Sem casca



Não é raro ver bananas nos campos de futebol da Europa. Com certa frequência, a fruta conhecida por ser rica em potássio é arremessada na direção de jogadores negros, carregando ofensas primitivas com as quais ainda somos obrigados a conviver. Daniel Alves até deu uma mordida em uma antes de bater um escanteio em um jogo do Barcelona no estádio do Villarreal, em abril de 2014. Anteontem, porém, a banana que surgiu em Old Trafford fez uma aparição incomum, e, mais importante, totalmente benigna.

Durante o segundo tempo do encontro da Liga Europa da Uefa contra o Rostov, o defensor Marcos Rojo, do Manchester United, aproximou-se do banco de reservas e pediu uma banana. Foi a maneira que o jogador argentino encontrou para recuperar seus níveis de energia em plena competição. Diferentemente do que acontece no tênis, por exemplo, em que o hábito de comer nas interrupções entre games é prevalente, jogadores de futebol costumam se preocupar mais com a hidratação. É normal se alimentar no intervalo, no vestiário, mas não em ação.

A rápida refeição de Rojo foi uma solução de emergência. E de acordo com o técnico José Mourinho, um reflexo direto do sacrifício físico a que seu time tem sido submetido em competições do futebol inglês concomitantes com a Liga Europa. Rojo estava exausto porque o United jogou na noite de segunda-feira contra o Chelsea, pela Copa da Inglaterra, e recebeu o Rostov três dias depois. O treinador português – que também associou a lesão muscular de Paul Pogba ao excesso de jogos – tem reclamado ostensivamente do calendário, sinal de que nem tudo é perfeito na elite organizacional do futebol.

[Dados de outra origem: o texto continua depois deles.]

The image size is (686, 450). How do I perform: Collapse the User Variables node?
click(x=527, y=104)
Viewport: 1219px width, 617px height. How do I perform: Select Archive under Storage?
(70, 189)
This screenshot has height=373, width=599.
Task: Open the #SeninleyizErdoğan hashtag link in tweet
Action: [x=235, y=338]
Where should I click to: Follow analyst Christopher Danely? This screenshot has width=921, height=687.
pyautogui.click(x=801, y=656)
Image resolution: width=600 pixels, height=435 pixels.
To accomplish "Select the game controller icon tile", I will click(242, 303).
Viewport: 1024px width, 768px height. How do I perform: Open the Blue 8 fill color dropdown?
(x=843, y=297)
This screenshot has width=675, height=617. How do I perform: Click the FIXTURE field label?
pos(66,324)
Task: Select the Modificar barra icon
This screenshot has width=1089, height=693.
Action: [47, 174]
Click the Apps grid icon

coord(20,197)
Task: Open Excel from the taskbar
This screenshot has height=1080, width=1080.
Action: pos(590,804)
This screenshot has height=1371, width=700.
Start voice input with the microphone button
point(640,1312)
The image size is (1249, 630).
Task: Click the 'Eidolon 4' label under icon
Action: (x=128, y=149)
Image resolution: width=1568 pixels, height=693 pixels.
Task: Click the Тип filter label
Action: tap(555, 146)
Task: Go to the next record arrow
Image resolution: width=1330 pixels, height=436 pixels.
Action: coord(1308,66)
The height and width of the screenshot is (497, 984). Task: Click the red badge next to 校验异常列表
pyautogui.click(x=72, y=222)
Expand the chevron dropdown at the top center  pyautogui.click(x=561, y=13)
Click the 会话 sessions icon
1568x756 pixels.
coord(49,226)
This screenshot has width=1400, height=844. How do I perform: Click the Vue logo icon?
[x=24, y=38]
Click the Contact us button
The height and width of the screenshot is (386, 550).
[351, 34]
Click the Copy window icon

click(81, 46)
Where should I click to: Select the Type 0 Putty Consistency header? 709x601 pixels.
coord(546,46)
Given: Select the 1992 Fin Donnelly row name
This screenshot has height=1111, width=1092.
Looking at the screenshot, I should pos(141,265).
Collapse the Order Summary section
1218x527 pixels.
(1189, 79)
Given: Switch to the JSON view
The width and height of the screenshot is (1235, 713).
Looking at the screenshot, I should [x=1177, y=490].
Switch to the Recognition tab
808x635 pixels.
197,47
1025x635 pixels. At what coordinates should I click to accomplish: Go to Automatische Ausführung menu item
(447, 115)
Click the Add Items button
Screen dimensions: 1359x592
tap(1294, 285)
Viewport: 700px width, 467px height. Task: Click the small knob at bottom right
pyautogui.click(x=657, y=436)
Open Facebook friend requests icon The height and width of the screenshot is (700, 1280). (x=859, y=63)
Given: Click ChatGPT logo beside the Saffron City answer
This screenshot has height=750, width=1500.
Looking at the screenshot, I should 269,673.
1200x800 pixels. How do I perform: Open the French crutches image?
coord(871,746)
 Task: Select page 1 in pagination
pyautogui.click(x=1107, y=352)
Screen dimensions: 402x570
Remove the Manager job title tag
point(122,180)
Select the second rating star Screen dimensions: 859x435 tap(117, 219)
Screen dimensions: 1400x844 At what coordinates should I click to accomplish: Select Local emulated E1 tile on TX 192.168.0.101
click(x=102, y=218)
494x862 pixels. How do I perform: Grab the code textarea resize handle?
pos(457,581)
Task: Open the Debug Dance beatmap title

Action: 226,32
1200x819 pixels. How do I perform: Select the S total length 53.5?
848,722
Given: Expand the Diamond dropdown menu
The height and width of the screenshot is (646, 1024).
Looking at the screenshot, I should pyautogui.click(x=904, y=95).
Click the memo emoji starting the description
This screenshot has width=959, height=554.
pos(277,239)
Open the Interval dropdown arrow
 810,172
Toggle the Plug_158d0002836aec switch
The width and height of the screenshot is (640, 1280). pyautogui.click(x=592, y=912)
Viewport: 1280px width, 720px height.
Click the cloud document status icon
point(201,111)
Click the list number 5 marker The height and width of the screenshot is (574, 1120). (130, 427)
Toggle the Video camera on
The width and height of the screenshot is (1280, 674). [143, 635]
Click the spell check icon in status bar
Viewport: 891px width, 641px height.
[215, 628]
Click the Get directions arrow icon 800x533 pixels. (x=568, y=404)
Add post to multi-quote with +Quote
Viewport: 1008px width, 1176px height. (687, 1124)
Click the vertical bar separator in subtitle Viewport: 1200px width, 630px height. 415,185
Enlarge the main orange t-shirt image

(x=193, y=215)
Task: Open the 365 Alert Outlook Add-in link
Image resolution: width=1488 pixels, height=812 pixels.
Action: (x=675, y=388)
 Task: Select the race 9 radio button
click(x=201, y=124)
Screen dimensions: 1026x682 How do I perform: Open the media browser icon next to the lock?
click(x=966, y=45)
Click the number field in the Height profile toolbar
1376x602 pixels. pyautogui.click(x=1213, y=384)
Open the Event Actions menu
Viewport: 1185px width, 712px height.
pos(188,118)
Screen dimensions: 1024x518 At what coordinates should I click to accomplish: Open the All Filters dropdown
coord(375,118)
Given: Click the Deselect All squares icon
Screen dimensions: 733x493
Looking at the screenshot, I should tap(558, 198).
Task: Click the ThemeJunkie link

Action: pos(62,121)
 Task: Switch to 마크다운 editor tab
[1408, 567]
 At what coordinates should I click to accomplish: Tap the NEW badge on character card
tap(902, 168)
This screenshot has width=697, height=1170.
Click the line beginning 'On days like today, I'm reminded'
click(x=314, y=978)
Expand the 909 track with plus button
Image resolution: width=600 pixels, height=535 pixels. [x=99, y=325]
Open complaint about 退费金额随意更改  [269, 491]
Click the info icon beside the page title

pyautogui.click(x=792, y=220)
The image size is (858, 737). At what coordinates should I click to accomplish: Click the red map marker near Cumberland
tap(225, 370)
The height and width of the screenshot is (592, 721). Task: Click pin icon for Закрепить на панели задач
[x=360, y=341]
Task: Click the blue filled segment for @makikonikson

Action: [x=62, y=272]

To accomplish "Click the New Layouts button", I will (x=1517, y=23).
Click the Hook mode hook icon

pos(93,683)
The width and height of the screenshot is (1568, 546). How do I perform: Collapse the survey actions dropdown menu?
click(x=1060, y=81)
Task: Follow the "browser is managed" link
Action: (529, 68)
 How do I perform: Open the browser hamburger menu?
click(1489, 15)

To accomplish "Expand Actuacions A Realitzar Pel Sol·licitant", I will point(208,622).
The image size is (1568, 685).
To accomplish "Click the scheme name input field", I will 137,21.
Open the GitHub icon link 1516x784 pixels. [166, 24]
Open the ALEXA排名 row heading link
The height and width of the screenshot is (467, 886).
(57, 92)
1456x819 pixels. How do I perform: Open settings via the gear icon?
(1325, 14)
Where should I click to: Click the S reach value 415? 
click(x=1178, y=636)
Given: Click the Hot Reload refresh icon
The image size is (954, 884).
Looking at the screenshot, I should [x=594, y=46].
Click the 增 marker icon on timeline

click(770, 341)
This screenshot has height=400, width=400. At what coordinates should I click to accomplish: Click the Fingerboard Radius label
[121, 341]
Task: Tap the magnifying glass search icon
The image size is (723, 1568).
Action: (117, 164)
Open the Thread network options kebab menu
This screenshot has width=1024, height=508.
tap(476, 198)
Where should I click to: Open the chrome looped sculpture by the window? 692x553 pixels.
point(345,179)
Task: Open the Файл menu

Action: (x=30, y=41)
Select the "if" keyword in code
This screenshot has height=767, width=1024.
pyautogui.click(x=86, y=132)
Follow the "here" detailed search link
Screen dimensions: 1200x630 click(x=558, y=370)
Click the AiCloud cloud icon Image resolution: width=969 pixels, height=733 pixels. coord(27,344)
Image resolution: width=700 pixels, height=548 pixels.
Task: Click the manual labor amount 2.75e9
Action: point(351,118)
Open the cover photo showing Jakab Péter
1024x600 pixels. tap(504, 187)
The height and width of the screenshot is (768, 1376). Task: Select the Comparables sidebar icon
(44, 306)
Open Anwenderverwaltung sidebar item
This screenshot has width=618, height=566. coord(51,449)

E não é mesmo. Além do escasso tempo de descanso por imposição da programação de jogos, a semana do Manchester United foi ainda mais desgastante do que deveria, e por culpa do clube. O motivo é embaraçoso: após a derrota para o Chelsea, o ônibus do United levou os jogadores para o aeroporto Heathrow, onde um avião fretado deveria aguardá-los para a viagem de volta a Manchester. Ao chegar, eles receberam a notícia de que o avião estava fora do país e pousaria em Londres às duas e meia da manhã. Mourinho determinou que pegassem a estrada durante a madrugada.

O United é um dos clubes mais importantes do mundo e vive em um ambiente considerado exemplar no aspecto estrutural do futebol, razões pelas quais notícias como essas são constrangedoras. O risco moral é avalizar problemas de organização em outras partes, como o Brasil, ou, pior, alimentar as teses de quem diz que “futebol é quarta e domingo”, que técnicos reclamam demais e que “se eu ganhasse o que esses jogadores ganham, correria o dobro”. Como se as comissões técnicas de clubes desse nível, incluindo as brasileiras, fossem formadas por curiosos sem embasamento científico para o que fazem e dizem.

O calendário na Inglaterra é reconhecidamente exigente, influenciado por duas copas nacionais e o sagrado festival de jogos na virada do ano. Os clubes envolvidos em torneios europeus obviamente sofrem ainda mais. Nada disso é novidade para Mourinho, que tantas vezes elogiou o futebol inglês. Ele certamente sabe que, se o Manchester United alcançar a final da Liga Europa, jogará uma vez a cada três dias até o final da temporada. Um estoque de bananas ao lado do banco de reservas pode ajudar, assim como reservar o avião para a hora certa.

MISTÉRIO

Dos times brasileiros que atuaram pela Copa Libertadores nesta semana, o que jogou melhor foi o Flamengo, derrotado pela Universidad Católica. Se o futebol fosse um jogo em que o desempenho garantisse o resultado em qualquer ocasião, o time de Zé Ricardo teria somado três pontos no Chile e seria líder de seu grupo. Mas uma parte da fantasia desse esporte está na possibilidade de vitória de quem joga menos, o que pode ser tão difícil de entender quanto o fato de uma escalação “defensiva” produzir mais finalizações do que o adversário.